Yono memandang orang yang bertanya, sedikit bingung, "Angker maksudnya?"

Lala bergidik saat mendengar jawaban Yono. Dia tahu mitos itu, tapi dari tadi dia menahan diri untuk tidak membahasnya. Sialnya, Nyoman malah menyebutnya terang-terangan. Di lokasinya langsung!

Lala memberikan lirikan tajam pada Nyoman. Mulut cowok itu benar-benar berbisa.

"Banyak orang yang bilang begitu, karena nama pos Samarantu, seolah diartikan jadi samar hantu. Padahal kayak sedari awal saya bilang, namanya itu dari tanaman-tanaman yang ada di sini," terang Yono.

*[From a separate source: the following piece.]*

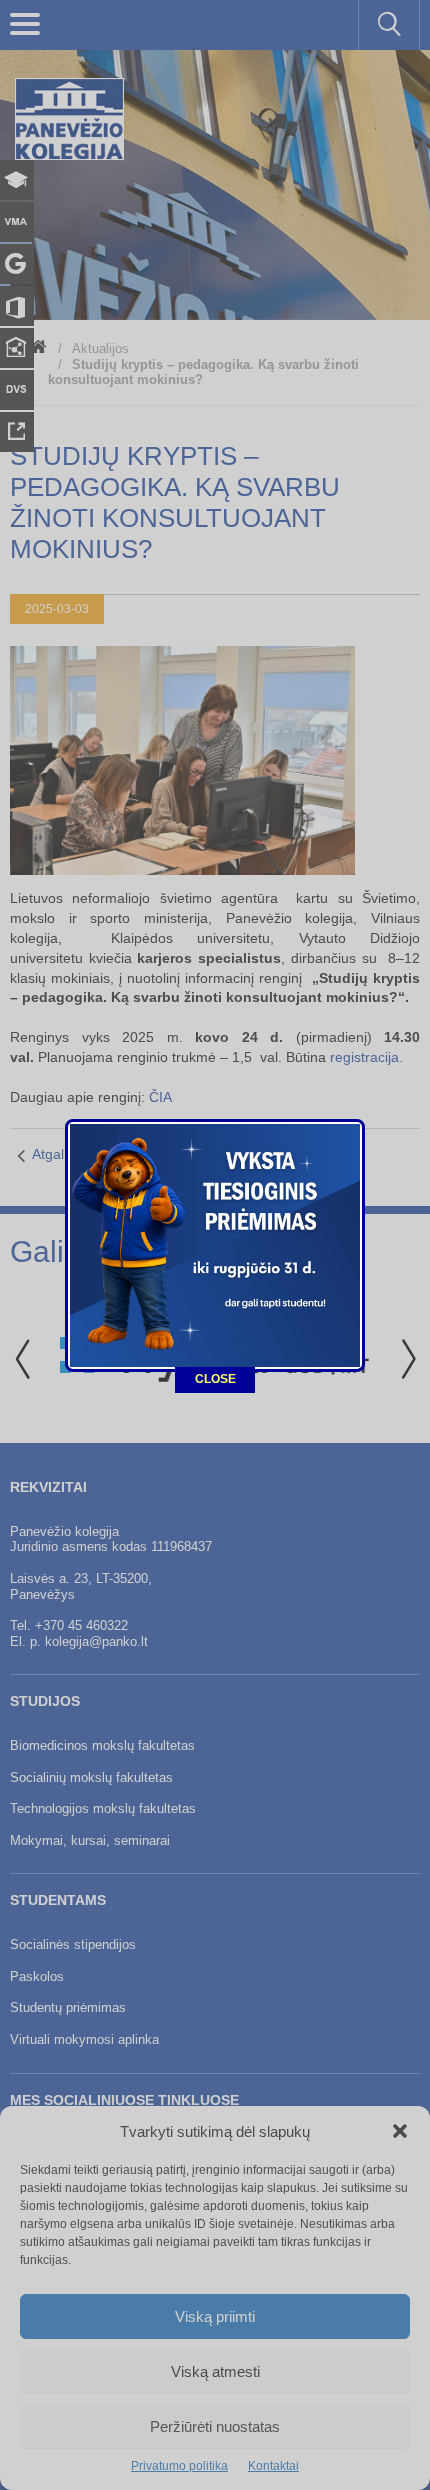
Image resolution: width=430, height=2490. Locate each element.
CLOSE (215, 1379)
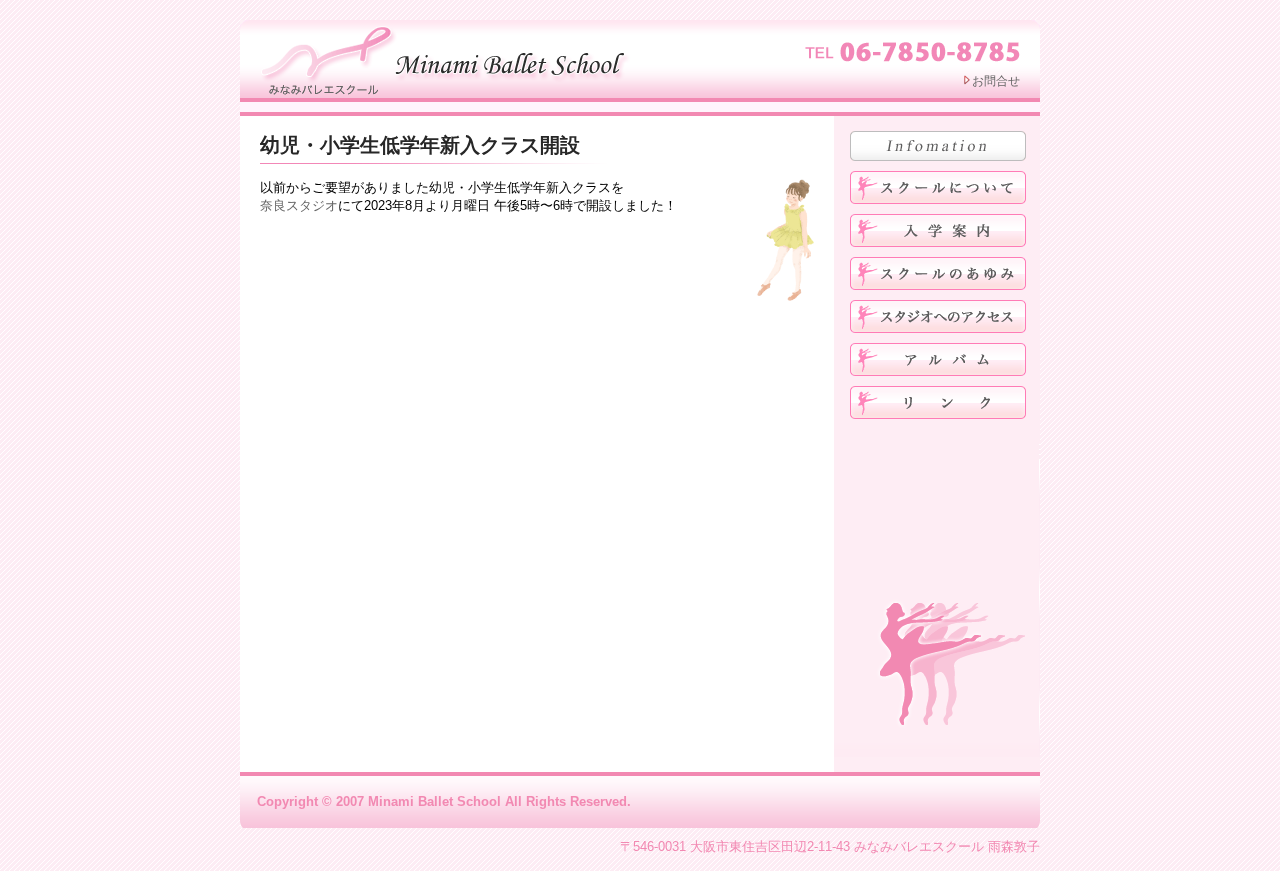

"Jadi 'Samarantu' itu nama tanaman, Mas?" Tanya Lala.

"Iya," jawab Yono. Kemudian Yono berjalan sedikit, menunjukkan pohon samarantu yang hanya tersisa dua pohon di jalur pendakian itu. Pohon dengan pokok yang lurus, di bagian atas kemudian dahan dan rantingnya meliuk, tampak liat serat kayunya.

"Kalau dulu, katanya ini kayu paling bagus untuk bikin alu, itu alat buat menumbuk. Kuat kayunya," terang Yono lagi. Setelah mendengar mengenai ziarah di pos sebelumnya, Yono jadi lebih detil menceritakan mengenai tanaman itu.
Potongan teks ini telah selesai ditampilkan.